## ASSIGNMENT
What is needed is the number of lines below that contain the word "logo", with no other output.
SOURCE DATA Start Marker
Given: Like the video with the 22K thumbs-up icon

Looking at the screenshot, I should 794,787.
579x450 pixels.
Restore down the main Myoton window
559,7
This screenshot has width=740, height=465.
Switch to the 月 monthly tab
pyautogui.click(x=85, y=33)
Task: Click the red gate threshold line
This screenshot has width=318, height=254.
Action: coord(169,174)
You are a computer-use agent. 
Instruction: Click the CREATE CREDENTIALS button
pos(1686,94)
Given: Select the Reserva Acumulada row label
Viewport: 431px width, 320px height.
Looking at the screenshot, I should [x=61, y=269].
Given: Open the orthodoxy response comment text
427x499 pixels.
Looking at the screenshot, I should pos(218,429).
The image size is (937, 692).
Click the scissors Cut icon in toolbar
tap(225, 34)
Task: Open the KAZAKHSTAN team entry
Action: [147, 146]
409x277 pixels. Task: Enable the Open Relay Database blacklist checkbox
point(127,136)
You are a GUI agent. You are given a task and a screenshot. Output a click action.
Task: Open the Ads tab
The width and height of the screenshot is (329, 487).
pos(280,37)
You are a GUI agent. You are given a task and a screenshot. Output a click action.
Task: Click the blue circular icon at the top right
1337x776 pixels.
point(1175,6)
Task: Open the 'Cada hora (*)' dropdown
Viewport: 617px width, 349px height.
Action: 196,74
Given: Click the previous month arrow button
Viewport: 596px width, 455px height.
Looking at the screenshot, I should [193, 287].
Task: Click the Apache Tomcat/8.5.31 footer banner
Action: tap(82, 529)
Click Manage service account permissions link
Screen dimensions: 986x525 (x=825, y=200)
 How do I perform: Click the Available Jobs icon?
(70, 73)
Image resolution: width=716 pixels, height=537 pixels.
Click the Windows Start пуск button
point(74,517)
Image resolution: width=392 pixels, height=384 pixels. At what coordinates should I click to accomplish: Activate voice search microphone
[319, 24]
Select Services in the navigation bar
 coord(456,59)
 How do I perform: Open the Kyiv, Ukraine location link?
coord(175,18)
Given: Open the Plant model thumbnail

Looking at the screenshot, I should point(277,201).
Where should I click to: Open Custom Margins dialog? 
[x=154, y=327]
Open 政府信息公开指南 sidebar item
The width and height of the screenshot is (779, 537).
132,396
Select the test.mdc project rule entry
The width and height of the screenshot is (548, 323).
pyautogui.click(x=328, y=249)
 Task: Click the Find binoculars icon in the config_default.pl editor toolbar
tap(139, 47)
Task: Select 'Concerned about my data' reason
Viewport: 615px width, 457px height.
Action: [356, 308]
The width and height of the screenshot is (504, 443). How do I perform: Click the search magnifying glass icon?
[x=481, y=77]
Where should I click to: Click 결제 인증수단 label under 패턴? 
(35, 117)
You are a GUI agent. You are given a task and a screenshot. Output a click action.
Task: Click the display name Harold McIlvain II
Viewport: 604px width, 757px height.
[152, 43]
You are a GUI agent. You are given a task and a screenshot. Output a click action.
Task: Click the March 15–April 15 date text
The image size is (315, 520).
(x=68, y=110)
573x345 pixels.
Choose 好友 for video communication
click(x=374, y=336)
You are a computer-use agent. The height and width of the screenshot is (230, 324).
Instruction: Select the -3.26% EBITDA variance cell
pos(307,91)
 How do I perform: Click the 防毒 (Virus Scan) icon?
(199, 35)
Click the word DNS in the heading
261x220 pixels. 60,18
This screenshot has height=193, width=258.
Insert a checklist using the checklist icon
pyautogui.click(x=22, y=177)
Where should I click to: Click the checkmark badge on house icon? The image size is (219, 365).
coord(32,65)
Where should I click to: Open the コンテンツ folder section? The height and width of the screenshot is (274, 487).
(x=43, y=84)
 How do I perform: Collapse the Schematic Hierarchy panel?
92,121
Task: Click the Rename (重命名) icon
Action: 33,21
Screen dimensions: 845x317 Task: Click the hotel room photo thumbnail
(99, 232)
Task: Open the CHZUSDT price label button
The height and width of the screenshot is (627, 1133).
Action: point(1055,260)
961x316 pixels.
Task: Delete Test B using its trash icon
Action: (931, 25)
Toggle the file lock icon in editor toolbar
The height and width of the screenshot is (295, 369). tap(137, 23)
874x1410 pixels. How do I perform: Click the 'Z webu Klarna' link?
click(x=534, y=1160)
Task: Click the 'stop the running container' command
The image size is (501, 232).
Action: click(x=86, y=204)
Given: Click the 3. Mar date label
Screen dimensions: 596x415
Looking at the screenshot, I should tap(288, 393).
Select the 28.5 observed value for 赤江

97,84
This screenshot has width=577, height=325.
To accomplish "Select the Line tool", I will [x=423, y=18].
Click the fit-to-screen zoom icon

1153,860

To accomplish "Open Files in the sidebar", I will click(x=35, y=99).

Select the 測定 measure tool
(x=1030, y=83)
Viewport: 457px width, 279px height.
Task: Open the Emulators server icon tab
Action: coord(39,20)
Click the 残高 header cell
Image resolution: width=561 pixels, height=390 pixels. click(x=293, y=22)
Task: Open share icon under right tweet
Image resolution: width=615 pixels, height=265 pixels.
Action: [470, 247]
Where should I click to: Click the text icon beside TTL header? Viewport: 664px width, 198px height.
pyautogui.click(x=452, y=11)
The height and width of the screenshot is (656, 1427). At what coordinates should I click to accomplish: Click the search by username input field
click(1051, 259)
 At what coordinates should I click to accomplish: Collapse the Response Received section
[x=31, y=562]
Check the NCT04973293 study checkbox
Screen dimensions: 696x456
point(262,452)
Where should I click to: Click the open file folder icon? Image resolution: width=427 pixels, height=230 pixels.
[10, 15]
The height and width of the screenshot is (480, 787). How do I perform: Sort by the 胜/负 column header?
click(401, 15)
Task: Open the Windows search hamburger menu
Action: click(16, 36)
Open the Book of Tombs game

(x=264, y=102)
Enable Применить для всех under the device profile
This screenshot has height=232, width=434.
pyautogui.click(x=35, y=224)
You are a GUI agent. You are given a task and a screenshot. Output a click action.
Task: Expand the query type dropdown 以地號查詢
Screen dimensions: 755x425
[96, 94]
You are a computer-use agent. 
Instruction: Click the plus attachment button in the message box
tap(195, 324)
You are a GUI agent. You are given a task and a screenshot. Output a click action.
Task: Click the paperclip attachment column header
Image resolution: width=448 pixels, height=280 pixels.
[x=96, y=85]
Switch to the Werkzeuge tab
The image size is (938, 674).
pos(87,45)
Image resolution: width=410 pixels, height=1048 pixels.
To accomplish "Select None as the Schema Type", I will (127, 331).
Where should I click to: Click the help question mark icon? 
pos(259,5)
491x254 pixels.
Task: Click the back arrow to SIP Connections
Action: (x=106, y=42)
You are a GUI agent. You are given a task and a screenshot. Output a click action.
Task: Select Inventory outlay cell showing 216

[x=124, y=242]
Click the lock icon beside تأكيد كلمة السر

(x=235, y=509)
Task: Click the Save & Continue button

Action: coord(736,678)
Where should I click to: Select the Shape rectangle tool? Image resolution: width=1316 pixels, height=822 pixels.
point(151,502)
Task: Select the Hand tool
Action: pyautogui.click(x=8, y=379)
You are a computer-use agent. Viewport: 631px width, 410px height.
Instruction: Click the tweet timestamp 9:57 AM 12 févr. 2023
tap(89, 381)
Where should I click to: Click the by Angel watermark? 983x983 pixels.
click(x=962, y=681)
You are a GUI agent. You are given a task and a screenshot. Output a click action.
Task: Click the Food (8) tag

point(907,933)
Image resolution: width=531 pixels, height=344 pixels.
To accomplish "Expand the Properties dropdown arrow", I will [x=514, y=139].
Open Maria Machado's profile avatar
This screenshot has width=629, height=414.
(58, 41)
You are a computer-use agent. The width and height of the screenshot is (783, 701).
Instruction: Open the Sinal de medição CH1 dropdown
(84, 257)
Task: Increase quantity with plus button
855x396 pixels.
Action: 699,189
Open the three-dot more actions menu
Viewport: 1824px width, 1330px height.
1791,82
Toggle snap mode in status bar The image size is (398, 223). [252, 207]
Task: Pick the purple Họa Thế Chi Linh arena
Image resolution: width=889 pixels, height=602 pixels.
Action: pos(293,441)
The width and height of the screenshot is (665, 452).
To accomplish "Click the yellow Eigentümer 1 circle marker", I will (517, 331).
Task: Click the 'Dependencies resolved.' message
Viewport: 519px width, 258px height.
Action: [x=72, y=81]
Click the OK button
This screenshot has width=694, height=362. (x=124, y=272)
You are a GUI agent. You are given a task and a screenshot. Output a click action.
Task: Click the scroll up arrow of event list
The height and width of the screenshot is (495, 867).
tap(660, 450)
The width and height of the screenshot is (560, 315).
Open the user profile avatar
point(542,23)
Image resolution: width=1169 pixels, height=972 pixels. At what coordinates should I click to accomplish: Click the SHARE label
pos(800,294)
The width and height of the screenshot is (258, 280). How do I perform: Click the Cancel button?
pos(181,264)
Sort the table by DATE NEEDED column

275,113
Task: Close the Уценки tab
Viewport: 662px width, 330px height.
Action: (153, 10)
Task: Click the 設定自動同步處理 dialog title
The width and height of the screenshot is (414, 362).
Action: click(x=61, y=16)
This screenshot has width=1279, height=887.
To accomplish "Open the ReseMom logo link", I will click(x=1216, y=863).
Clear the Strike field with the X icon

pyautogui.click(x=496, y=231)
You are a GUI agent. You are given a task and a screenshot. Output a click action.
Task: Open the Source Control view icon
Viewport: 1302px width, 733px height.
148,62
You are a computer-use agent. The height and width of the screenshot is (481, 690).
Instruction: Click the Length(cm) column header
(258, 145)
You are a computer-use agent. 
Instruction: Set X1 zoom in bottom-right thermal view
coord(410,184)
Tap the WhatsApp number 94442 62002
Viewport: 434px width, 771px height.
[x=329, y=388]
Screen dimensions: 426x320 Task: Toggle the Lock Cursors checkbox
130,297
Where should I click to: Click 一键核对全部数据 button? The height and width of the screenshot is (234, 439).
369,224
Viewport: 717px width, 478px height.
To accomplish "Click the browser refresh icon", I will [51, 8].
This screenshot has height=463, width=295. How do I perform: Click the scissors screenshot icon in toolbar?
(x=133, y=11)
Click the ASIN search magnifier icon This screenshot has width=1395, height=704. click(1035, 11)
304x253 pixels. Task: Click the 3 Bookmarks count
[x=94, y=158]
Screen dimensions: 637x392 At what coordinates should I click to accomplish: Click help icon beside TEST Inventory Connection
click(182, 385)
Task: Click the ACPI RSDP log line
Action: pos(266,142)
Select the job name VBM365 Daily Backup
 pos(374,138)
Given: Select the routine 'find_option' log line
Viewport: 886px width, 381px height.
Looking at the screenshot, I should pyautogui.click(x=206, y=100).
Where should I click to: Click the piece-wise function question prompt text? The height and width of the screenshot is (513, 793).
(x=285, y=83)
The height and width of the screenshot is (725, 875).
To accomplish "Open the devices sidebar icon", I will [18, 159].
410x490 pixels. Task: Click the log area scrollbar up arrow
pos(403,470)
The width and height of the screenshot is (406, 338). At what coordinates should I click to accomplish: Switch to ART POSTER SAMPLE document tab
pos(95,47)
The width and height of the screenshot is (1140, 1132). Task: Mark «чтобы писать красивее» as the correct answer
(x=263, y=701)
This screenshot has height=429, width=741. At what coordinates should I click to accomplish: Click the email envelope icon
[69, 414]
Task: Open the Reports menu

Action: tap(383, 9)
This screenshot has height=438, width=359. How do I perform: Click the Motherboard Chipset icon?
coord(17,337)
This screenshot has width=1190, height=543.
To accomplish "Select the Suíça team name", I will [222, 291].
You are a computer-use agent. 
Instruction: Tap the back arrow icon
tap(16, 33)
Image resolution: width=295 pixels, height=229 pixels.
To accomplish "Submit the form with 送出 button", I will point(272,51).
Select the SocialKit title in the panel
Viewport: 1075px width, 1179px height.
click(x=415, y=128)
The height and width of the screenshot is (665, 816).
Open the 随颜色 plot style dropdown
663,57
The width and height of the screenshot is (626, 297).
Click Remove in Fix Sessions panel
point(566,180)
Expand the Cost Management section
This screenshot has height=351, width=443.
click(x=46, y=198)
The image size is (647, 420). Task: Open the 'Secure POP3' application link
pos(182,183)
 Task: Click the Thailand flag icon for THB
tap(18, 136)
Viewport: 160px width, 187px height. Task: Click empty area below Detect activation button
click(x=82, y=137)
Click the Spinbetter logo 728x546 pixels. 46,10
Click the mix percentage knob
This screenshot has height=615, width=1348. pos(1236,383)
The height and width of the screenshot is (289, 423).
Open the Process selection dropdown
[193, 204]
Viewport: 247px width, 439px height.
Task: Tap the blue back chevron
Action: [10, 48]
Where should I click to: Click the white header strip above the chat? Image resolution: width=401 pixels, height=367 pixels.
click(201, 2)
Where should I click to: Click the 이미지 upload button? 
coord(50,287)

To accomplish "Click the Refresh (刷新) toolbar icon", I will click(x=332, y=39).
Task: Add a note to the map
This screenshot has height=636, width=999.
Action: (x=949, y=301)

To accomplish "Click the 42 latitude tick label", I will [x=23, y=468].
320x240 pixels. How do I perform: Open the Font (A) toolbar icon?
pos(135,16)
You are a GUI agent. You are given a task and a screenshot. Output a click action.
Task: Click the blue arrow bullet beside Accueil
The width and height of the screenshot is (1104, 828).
SOURCE DATA End Marker
## TASK RESPONSE
2